▶ [SET PROBLEM] Output every line of the entries below as a JSON list of strings, one string per line, with blank lines omitted. Leave the pictures out.

==== EXERCISE MATERIALS

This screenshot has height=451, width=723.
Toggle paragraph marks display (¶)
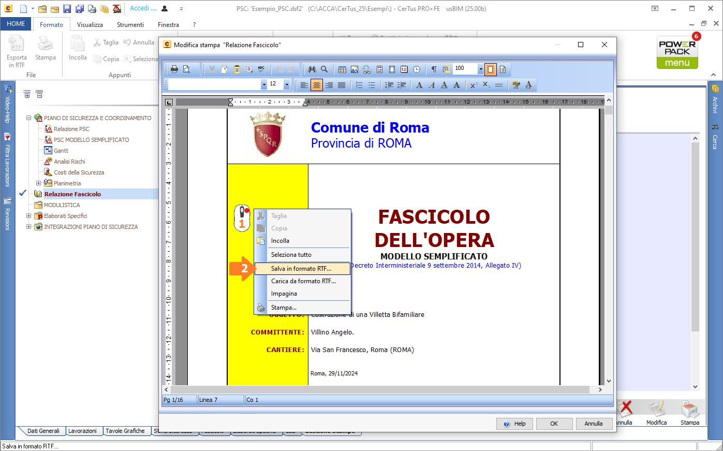[x=434, y=69]
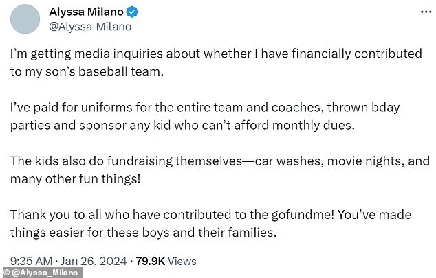Click the paragraph about paying for uniforms
The image size is (436, 278).
[206, 117]
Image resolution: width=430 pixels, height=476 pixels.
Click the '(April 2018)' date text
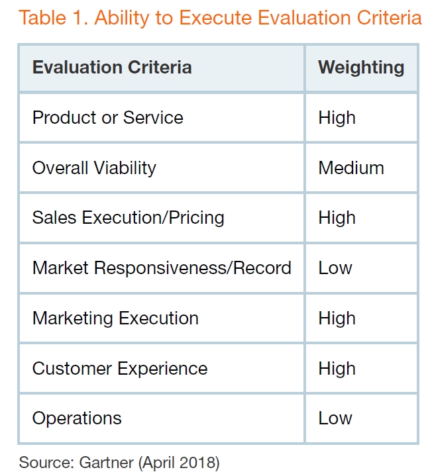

========

▶ [TASK ANSWER]
[
  "This screenshot has height=451, width=723.",
  "Toggle paragraph marks display (¶)",
  "[x=434, y=69]",
  "Click the paragraph about paying for uniforms",
  "The image size is (436, 278).",
  "[206, 117]",
  "Image resolution: width=430 pixels, height=476 pixels.",
  "Click the '(April 2018)' date text"
]